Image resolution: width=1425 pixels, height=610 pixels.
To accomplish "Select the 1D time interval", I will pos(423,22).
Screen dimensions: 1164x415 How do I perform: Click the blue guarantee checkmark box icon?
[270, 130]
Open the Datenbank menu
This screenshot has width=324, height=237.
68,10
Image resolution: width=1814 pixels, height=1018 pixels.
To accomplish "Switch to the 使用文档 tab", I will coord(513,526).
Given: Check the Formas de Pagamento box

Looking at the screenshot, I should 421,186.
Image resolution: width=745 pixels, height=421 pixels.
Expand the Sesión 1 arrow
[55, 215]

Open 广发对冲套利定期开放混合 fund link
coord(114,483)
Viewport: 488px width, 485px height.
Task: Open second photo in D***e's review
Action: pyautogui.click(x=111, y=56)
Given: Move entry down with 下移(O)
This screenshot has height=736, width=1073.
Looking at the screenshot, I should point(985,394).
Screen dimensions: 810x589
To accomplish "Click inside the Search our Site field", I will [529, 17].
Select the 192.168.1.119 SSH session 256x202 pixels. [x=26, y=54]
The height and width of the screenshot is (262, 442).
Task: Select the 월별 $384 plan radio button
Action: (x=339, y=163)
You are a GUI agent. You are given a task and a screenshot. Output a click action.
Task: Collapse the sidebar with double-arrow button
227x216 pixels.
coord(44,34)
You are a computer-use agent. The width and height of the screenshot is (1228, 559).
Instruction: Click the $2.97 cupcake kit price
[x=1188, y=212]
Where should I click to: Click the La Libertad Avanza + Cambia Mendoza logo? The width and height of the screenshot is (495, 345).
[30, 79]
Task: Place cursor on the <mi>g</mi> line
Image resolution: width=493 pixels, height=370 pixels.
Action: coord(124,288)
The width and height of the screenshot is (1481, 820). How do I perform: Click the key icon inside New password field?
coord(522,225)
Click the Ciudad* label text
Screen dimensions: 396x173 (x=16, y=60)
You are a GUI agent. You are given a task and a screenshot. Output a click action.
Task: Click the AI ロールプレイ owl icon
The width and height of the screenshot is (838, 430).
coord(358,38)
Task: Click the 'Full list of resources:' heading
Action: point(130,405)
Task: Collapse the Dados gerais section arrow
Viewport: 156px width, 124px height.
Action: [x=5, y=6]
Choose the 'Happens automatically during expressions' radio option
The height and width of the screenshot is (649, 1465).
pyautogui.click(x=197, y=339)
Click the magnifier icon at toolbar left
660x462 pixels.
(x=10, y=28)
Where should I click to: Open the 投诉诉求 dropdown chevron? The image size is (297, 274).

###

◆ WHAT THIS TASK INVOLVES:
Please repeat the material in full, keeping it exact.

◆ SOLUTION:
Image resolution: width=1425 pixels, height=610 pixels.
To accomplish "Select the 1D time interval", I will pos(423,22).
Screen dimensions: 1164x415 How do I perform: Click the blue guarantee checkmark box icon?
[270, 130]
Open the Datenbank menu
This screenshot has width=324, height=237.
68,10
Image resolution: width=1814 pixels, height=1018 pixels.
To accomplish "Switch to the 使用文档 tab", I will coord(513,526).
Given: Check the Formas de Pagamento box

Looking at the screenshot, I should 421,186.
Image resolution: width=745 pixels, height=421 pixels.
Expand the Sesión 1 arrow
[55, 215]

Open 广发对冲套利定期开放混合 fund link
coord(114,483)
Viewport: 488px width, 485px height.
Task: Open second photo in D***e's review
Action: pyautogui.click(x=111, y=56)
Given: Move entry down with 下移(O)
This screenshot has height=736, width=1073.
Looking at the screenshot, I should point(985,394).
Screen dimensions: 810x589
To accomplish "Click inside the Search our Site field", I will [529, 17].
Select the 192.168.1.119 SSH session 256x202 pixels. [x=26, y=54]
The height and width of the screenshot is (262, 442).
Task: Select the 월별 $384 plan radio button
Action: (x=339, y=163)
You are a GUI agent. You are given a task and a screenshot. Output a click action.
Task: Collapse the sidebar with double-arrow button
227x216 pixels.
coord(44,34)
You are a computer-use agent. The width and height of the screenshot is (1228, 559).
Instruction: Click the $2.97 cupcake kit price
[x=1188, y=212]
Where should I click to: Click the La Libertad Avanza + Cambia Mendoza logo? The width and height of the screenshot is (495, 345).
[30, 79]
Task: Place cursor on the <mi>g</mi> line
Image resolution: width=493 pixels, height=370 pixels.
Action: coord(124,288)
The width and height of the screenshot is (1481, 820). How do I perform: Click the key icon inside New password field?
coord(522,225)
Click the Ciudad* label text
Screen dimensions: 396x173 (x=16, y=60)
You are a GUI agent. You are given a task and a screenshot. Output a click action.
Task: Click the AI ロールプレイ owl icon
The width and height of the screenshot is (838, 430).
coord(358,38)
Task: Click the 'Full list of resources:' heading
Action: point(130,405)
Task: Collapse the Dados gerais section arrow
Viewport: 156px width, 124px height.
Action: [x=5, y=6]
Choose the 'Happens automatically during expressions' radio option
The height and width of the screenshot is (649, 1465).
pyautogui.click(x=197, y=339)
Click the magnifier icon at toolbar left
660x462 pixels.
(x=10, y=28)
Where should I click to: Open the 投诉诉求 dropdown chevron? The image size is (297, 274).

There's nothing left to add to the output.